Problem to work on: Write out each item below word for word, leaving out the pictures.

--------

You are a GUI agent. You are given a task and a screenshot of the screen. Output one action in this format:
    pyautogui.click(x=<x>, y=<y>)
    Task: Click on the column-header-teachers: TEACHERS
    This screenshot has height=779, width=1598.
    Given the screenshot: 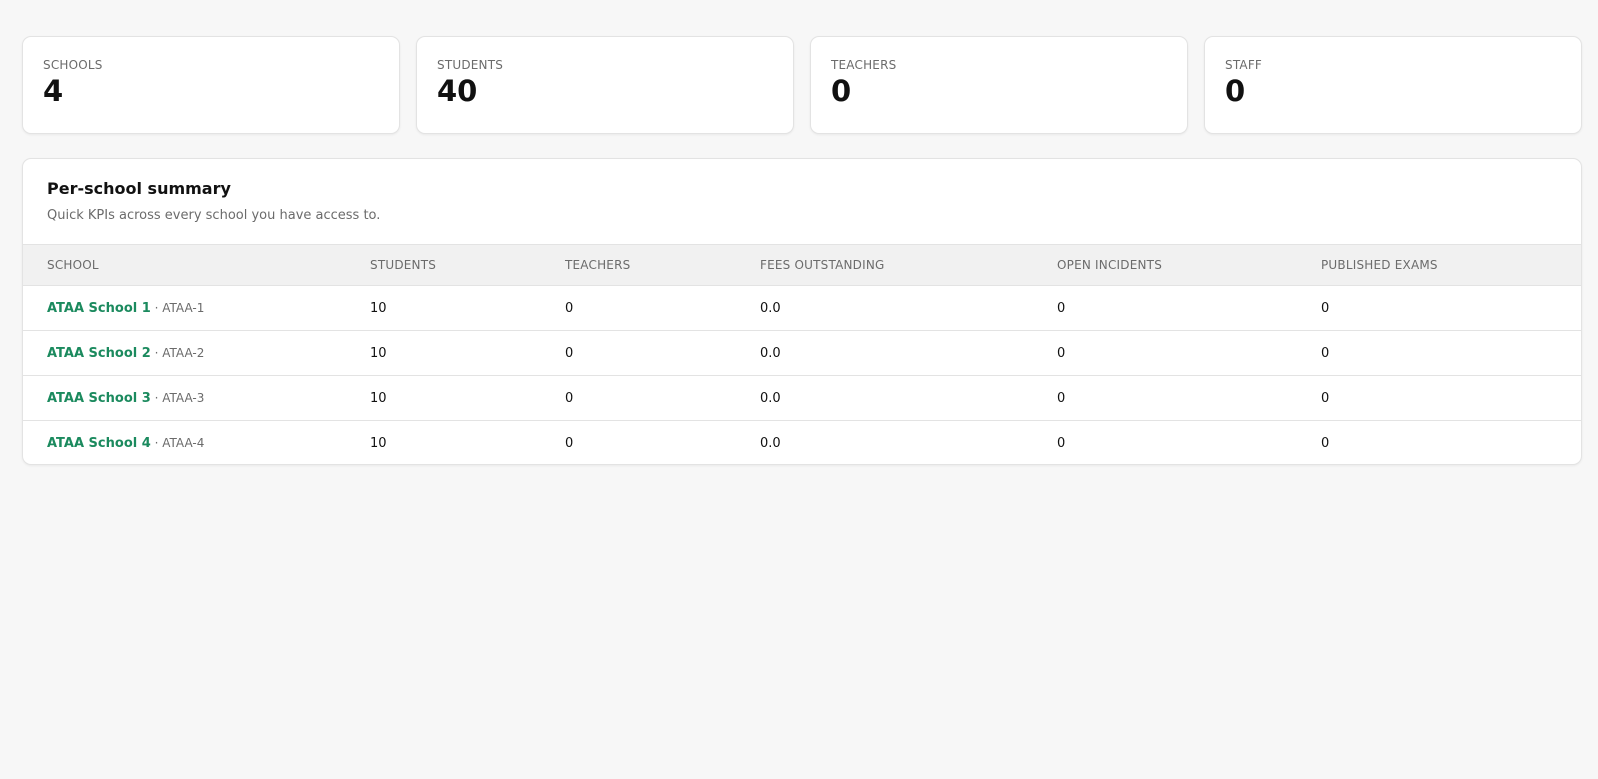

--------

Task solution:
You are a GUI agent. You are given a task and a screenshot of the screen. Output one action in this format:
    pyautogui.click(x=<x>, y=<y>)
    Task: Click on the column-header-teachers: TEACHERS
    This screenshot has height=779, width=1598.
    Given the screenshot: 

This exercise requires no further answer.